Юрий Алексеевич совершенно идиотски пожал плечами. Его плечи были сейчас на уровне ушей. Он продолжал сидеть сгорбившись, понимая, что надо бы встать, и был в этот момент действительно похож на черепаху с опиленным до прямоугольника панцирем.
— Знаю, знаю. — Клавдия Васильевна покровительственно улыбнулась. — Вы глубоко порядочный человек. И чересчур щепетильный. Заплатите, сколько сможете. Люди должны помогать друг другу.
В эту минуту или чуть раньше Черепанову почудилось, как что-то неудержимо тянет его назад. Спина стала свинцовой. Голову закружил неимоверной силы свист, исходящий со стороны двери. Клавдия Васильевна все еще стояла там. Солнце било прямо в окно. Она что-то говорила. Руки ее, потеряв округлость и белизну, светились багровым и выделывали леденящие кровь механические движения.
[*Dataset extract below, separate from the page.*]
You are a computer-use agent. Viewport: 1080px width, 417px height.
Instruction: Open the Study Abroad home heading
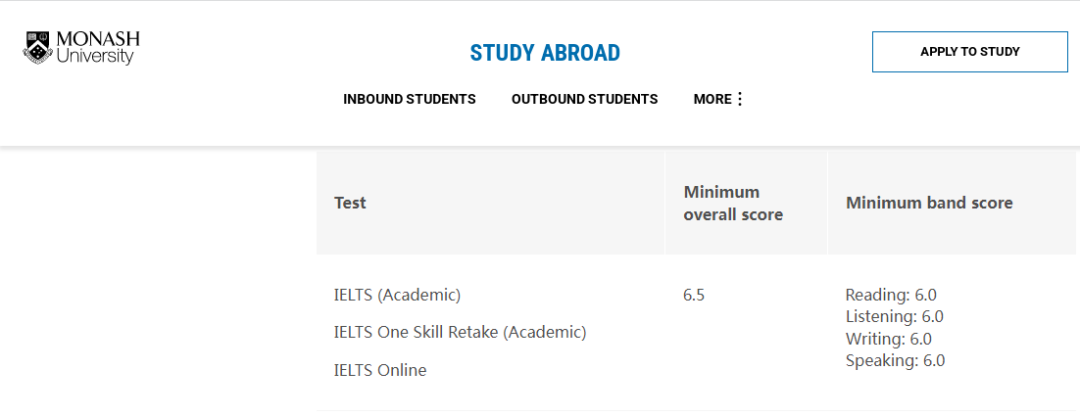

Юрий Алексеевич почувствовал, в какой неудобной и даже неприличной позе он сидит, отвалясь на кровати, горб уперся в холод стены, рот полуоткрыт. Да, его жалели, его унижали, но его никогда не дурачили. Зачем она дурачит его, если бы она сейчас не пришла и не покупала его, он бы так ничего и не понял. Он и теперь ничего еще не понимал, но рот прикрыл и молча смотрел, как она уходит, кивает, открывая дверь. Он очень внимательно смотрел, как если бы с Клавдией Васильевной уходило от него то, что продолжаться вечно не может, а, длясь и затягиваясь, превращается в свою противоположность. Но казалось ему, что уходит он сам, от себя, от своих иллюзий, последних, это он хорошо чувствовал, хотя и ошибался. И ему стало смешно, он еле дождался, пока она закроет дверь, и расхохотался: действительно, черепаха, не дурачила она его, а точно рассчитала, что он дурак, ей лет сорок, не меньше. Нет вечной красоты, есть вечная подлость. Он уходил от себя, и он оставался, на пустом месте, один, сидел, раскачиваясь на панцирной сетке кровати. Но пустота была недолго, только пока он хохотал неведомым раньше самому себе смехом: зачем-то поперся к ней, да она его в упор не видела и не видит, да и шел не за тем, а пожалеть ведь хотел, пожалеть.